This book examines the ways that oil economics will impact the rapidly
changing global economy, and the oil industry itself, over the coming
decades. The predictions of peak oil were both right and wrong. Oil
production has been constrained in relation to demand for the past
decade, with a resulting four-fold increase in the oil price slowing the
entire global economy. High oil prices have encouraged a small increase
in oil production, and mostly from the short-lived "fracking
revolution," but enough to be able to claim that "peak oil" was a false
prophecy. The high oil price has also engendered massive exploration
investments, but remaining hydrocarbon stocks generally offer poor
returns in energy (the energy return on investment or EROI) and
financial terms, and no longer replace the reserves being produced. As a
result, the economically powerful oil companies are under great
pressure, both financially and politically, as oil remains the backbone
of the global economy.>Development scenarios and political pressure for
growth as a means of solving economic woes both require more net energy,
which is the amount of energy available after energy (and thus
financial) inputs required for new sources to come on line are deducted.
In today's economy, more energy usually means more oil.

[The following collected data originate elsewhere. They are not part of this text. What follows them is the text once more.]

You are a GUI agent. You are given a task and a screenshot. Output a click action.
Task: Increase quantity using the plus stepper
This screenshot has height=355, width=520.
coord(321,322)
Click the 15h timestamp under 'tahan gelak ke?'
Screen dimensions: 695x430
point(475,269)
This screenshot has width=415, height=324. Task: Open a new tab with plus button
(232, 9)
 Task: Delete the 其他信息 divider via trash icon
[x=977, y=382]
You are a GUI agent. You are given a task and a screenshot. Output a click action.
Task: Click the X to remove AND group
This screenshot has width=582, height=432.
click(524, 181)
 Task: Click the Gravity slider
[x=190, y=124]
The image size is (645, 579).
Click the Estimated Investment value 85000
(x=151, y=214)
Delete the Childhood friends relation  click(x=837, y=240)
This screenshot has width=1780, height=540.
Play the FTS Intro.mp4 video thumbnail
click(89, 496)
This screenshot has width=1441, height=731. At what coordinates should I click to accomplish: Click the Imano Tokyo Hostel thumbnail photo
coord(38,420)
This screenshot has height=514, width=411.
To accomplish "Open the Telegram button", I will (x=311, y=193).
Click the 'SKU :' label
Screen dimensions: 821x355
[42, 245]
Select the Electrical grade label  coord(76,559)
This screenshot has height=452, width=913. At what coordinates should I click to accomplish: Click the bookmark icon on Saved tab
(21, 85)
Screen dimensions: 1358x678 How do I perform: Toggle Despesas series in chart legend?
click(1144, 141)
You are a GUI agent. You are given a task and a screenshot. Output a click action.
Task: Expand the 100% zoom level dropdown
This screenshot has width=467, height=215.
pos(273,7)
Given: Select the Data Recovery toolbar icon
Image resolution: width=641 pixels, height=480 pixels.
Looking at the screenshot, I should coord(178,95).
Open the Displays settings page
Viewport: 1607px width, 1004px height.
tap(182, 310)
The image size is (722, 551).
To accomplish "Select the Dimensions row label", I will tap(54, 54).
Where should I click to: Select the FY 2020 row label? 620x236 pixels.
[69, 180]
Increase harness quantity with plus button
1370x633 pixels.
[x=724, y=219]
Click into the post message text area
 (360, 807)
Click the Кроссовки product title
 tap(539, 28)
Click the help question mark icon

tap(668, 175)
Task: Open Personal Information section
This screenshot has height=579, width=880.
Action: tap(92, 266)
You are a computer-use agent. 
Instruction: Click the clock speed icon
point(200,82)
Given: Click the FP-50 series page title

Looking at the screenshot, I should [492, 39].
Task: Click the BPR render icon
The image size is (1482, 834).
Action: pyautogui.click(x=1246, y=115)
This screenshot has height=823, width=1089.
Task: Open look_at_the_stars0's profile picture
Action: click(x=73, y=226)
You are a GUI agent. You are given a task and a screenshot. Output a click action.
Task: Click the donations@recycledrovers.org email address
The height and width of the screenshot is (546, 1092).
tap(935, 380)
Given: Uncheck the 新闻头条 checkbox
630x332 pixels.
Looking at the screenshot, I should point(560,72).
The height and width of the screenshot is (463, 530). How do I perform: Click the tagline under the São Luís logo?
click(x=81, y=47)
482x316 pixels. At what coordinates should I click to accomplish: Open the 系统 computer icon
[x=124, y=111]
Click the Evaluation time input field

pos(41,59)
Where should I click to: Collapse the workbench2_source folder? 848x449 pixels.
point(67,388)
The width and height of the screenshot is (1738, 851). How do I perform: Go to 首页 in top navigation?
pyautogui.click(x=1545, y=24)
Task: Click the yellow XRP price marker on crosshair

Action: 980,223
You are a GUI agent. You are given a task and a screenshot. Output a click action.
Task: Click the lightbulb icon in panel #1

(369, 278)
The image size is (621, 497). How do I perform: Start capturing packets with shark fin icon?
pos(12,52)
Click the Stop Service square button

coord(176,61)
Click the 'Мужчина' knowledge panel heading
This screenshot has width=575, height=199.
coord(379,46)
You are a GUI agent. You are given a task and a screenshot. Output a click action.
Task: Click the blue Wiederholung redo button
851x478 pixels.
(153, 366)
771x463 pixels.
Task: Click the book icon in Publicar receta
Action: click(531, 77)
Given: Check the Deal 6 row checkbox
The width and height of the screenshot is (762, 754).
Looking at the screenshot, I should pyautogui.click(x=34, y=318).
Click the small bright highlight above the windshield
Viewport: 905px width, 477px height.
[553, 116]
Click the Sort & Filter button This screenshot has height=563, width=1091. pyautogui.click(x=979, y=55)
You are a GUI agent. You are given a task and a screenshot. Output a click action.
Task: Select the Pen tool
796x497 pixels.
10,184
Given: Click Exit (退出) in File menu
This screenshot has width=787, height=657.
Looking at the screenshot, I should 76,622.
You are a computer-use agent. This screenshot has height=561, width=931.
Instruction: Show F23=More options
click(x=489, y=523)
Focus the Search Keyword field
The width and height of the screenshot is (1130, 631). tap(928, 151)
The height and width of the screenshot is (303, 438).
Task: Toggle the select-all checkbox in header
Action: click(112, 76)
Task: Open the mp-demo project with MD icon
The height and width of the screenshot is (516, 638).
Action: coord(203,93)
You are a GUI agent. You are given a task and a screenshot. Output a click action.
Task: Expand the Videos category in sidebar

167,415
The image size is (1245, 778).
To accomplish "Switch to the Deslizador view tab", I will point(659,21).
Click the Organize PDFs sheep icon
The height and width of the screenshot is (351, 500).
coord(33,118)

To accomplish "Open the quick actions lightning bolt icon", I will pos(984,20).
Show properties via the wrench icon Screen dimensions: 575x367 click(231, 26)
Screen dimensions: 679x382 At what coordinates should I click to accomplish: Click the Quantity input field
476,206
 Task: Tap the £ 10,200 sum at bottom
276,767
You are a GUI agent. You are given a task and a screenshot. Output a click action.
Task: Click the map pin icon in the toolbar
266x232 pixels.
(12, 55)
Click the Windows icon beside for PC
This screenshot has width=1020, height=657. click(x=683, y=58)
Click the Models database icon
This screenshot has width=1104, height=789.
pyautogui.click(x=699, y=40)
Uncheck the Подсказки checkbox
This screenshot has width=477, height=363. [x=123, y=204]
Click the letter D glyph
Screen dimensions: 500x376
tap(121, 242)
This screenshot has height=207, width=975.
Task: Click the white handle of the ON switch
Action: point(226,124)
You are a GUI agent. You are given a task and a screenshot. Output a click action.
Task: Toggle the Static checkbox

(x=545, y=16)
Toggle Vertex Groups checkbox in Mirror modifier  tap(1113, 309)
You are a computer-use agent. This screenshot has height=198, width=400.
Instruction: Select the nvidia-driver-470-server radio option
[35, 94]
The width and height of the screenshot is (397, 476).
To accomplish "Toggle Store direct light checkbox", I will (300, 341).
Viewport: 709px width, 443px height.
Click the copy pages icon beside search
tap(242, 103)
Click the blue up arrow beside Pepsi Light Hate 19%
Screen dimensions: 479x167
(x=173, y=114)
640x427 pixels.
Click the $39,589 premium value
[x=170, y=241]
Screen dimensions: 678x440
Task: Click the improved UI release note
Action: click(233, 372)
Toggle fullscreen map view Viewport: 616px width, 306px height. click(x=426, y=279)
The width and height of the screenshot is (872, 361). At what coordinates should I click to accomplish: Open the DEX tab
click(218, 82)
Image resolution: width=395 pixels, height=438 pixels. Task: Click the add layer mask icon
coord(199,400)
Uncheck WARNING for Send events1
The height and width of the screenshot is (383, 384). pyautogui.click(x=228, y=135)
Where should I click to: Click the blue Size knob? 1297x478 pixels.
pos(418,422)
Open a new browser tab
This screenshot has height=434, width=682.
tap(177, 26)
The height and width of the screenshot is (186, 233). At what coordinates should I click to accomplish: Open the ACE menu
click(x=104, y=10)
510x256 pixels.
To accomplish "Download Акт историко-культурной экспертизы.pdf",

Although a
barrel of oil from any source may look the same, "tight oil" and oil
from tar sands require much higher prices to be profitable for the
producer; these expensive sources have very different economic
implications from the conventional oil supplies that underpinned
economic growth for most of the 20th century. The role of oil in the
global economy is not easily changed. Since currently installed
infrastructure assumes oil, a change implies more than just substitution
of an energy source. The speed with which such basic structural changes
can be made is also constrained, and ultimately themselves dependent on
fossil fuel inputs. It remains unclear how this scenario will evolve,
and that uncertainty adds additional economic pressure to the investment
decisions that must be made. "Drill baby drill" and new pipeline
projects may be attractive politically, but projections of economic and
associated oil production growth based on past performance are clearly
untenable.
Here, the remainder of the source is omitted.